O terror ou horror podem ser tanto o tema central de uma história como um dos gêneros que será abordado. Por ser um gênero muito variável, é comum ele sempre estar mesclado com uma história de ação, uma trama onde os jogadores precisam enfrentar um culto maligno, descobrir onde uma besta se esconde ou até mesmo dentro de uma história de drama. Algumas pessoas conseguem até mesmo mesclar o erotismo dentro do horror, como um de meus artistas favoritos. Hans Ruedi Giger (também chamado H.R Giger), onde suas obras geralmente mesclam o erotismo com máquinas e seres grotescos. A forma como todos esses gêneros podem ter uma dança harmoniosa é também um desafio para jogadores. E especialmente para o mestre. É importante ter a ciência de quais são os objetivos da mesa: descobrir um mistério aterrorizante, ou priorizar uma aventura, tendo nuances de terror que façam com que os personagens mais valentes tenham um momento de indecisão? Criar uma aventura feita para que todos os personagens sucumbam a loucura, ou que estejam prontos para realizar feitos heroicos em seus últimos instantes? Tudo gira em torno do objetivo principal da mesa. Se você pretende assustar, então assuste. Mas não perca os objetivos da mesa. Faça com que os personagens tenham mais momento entre eles. Muitas vezes deixar os jogadores em um ambiente escuro faça com que eles criem mais a necessidade do seu personagem de reagir para sair daquele lugar, ou aceitar aquele destino. Quando as pessoas estão nos momentos de tensão, elas mostram suas verdadeiras formas, personagens calmos podem ficar instáveis, personagens valentes podem ficar mais receosos e personagens hiper carismáticos e engraçados podem ficar muito sombrios. A dosagem de uma boa história vem com um equilíbrio entre deixar os jogadores reagirem ao terror, não sendo impostos a participar do terror.

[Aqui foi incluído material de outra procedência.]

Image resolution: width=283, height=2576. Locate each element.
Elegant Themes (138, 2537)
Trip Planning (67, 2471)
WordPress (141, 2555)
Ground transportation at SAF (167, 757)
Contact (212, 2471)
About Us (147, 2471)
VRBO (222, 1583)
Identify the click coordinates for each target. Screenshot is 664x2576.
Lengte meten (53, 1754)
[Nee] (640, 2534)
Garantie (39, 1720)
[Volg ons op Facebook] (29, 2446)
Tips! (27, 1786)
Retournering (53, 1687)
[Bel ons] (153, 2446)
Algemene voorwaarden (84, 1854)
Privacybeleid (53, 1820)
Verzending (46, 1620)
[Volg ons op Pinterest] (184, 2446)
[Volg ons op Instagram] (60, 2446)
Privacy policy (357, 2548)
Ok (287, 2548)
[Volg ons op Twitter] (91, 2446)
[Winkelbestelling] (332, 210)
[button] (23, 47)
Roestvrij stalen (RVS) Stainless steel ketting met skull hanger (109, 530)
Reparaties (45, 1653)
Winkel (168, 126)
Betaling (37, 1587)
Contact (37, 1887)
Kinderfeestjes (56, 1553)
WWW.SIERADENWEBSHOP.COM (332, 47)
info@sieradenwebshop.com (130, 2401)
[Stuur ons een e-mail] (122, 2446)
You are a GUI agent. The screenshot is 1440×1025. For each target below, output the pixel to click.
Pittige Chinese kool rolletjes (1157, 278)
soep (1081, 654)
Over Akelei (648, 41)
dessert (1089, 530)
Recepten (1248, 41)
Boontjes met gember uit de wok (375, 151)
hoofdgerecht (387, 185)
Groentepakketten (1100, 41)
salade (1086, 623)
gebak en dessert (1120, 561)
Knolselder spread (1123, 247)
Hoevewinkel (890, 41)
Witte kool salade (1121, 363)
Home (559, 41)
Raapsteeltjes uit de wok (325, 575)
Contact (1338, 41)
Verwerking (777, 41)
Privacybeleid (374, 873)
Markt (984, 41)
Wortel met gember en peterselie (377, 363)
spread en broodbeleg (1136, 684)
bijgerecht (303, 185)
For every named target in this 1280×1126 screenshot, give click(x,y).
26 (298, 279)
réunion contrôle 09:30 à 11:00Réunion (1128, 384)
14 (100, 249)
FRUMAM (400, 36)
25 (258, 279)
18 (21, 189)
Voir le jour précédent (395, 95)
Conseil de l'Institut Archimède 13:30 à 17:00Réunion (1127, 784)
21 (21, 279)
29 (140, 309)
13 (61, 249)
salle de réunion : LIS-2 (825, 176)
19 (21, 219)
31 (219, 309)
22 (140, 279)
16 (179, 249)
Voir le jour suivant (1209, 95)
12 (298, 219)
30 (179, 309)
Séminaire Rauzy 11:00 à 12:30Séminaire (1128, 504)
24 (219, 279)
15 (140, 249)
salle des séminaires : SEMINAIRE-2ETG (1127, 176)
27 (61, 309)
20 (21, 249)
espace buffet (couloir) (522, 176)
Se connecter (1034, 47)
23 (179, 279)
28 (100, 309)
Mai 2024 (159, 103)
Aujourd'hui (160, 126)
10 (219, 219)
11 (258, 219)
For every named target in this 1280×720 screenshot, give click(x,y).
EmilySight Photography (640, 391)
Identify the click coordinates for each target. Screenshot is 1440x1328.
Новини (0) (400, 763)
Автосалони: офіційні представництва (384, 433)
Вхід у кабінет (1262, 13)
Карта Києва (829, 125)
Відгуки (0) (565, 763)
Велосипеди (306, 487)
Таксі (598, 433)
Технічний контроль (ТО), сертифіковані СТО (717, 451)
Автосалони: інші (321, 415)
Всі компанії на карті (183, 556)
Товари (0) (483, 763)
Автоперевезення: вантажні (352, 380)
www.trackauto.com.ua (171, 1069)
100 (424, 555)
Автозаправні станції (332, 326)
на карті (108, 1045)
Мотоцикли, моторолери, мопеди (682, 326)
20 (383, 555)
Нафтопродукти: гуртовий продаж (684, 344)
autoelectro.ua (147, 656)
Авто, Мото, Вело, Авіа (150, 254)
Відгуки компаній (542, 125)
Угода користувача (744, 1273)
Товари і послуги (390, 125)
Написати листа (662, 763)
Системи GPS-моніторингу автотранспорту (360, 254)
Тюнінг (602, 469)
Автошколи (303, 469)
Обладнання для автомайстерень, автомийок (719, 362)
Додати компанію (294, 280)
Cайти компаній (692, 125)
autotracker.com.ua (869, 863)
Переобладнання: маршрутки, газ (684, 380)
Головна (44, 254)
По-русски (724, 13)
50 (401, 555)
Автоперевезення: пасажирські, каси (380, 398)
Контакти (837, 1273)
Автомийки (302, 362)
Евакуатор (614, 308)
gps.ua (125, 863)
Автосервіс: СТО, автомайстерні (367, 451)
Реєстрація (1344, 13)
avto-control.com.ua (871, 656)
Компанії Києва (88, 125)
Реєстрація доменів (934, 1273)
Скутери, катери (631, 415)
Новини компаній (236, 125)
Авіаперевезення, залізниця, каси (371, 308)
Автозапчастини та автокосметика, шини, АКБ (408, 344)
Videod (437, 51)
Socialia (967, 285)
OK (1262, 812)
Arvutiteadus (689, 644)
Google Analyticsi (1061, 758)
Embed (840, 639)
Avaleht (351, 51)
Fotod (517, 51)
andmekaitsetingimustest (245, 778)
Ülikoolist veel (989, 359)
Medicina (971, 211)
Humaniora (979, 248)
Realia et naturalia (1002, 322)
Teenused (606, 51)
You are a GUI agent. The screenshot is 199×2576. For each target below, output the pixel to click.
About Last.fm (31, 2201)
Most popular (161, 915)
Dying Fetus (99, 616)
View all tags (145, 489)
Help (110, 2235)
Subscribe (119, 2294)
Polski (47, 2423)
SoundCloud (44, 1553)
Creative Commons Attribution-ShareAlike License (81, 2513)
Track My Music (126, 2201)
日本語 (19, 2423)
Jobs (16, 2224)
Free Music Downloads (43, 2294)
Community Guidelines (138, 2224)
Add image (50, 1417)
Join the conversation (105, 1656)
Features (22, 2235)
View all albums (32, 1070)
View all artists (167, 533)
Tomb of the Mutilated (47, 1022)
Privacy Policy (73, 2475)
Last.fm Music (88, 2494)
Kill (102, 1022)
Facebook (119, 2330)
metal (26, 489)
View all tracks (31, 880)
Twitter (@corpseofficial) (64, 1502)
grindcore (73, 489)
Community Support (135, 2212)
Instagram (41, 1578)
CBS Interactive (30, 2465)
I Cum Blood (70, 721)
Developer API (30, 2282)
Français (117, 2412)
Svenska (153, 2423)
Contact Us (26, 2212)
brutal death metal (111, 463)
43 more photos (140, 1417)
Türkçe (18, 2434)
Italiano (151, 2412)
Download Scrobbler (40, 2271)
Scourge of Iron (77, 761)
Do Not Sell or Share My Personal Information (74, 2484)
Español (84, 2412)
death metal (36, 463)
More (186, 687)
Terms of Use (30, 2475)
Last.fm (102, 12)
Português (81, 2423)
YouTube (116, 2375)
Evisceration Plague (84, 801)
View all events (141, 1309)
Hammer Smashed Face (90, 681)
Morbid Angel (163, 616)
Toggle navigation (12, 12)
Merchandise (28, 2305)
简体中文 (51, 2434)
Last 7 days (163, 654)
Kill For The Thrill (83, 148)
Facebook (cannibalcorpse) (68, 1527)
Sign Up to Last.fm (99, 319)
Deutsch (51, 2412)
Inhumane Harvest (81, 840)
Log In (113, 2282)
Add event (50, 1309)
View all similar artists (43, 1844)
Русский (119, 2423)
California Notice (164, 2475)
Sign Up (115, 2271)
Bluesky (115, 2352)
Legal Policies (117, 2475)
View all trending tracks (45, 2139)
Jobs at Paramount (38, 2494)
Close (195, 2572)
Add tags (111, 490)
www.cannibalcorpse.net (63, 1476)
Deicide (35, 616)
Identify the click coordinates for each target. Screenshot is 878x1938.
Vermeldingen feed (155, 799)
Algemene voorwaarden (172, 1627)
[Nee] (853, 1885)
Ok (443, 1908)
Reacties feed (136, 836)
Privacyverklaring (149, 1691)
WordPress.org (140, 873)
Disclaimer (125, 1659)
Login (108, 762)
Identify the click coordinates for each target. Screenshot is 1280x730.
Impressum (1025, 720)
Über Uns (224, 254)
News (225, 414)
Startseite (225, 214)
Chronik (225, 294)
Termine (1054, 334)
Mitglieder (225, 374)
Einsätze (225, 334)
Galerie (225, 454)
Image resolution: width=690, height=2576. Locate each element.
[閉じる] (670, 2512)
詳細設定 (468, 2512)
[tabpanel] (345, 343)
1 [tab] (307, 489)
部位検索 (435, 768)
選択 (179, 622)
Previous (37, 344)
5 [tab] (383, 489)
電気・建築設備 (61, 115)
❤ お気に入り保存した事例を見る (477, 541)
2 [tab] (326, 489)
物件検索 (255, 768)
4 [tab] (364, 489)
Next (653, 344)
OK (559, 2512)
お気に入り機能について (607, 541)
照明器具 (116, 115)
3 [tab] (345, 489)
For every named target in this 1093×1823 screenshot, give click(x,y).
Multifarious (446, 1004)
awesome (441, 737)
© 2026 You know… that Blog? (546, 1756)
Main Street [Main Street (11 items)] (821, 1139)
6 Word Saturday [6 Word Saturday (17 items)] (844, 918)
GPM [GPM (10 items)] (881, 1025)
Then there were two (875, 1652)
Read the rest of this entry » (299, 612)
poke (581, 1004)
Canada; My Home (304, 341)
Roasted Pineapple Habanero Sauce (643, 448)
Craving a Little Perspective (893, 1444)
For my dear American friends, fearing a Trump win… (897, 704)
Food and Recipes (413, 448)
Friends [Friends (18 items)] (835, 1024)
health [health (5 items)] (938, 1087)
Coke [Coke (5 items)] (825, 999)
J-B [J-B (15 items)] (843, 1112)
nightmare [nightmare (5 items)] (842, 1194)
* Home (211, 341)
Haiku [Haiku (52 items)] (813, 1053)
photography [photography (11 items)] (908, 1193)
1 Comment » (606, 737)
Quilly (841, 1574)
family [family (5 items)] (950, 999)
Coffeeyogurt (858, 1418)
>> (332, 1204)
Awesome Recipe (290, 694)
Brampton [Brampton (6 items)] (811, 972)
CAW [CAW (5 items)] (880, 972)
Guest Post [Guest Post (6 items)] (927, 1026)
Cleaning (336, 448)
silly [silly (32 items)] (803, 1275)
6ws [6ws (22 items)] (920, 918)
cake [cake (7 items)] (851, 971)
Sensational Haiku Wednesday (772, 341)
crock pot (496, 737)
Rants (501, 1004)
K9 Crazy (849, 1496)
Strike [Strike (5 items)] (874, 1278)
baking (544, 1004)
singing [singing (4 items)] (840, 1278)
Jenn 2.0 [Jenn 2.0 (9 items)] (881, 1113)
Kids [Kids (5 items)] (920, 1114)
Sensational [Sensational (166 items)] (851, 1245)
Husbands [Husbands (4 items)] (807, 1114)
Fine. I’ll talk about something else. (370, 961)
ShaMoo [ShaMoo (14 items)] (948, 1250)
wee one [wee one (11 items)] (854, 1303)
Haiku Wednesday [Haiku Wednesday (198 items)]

O terror é uma ferramenta muito poderosa. De todas as emoções que podem ser causadas dentro de uma mesa, o medo do desconhecido real é algo que poucas pessoas podem chegar e sentir. E é exatamente esse o sentimento que você deve buscar para si: Fazer com que cada uma dessas pessoas se lembre exatamente de onde foi o momento em que ela sentiu sua nuca arrepiar pela primeira vez, a primeira vez que ela ficou sozinha no escuro, a primeira experiência que a fez ver o mundo de uma outra forma. E é claro, que entendam a si mesmas no final de toda essa experiência.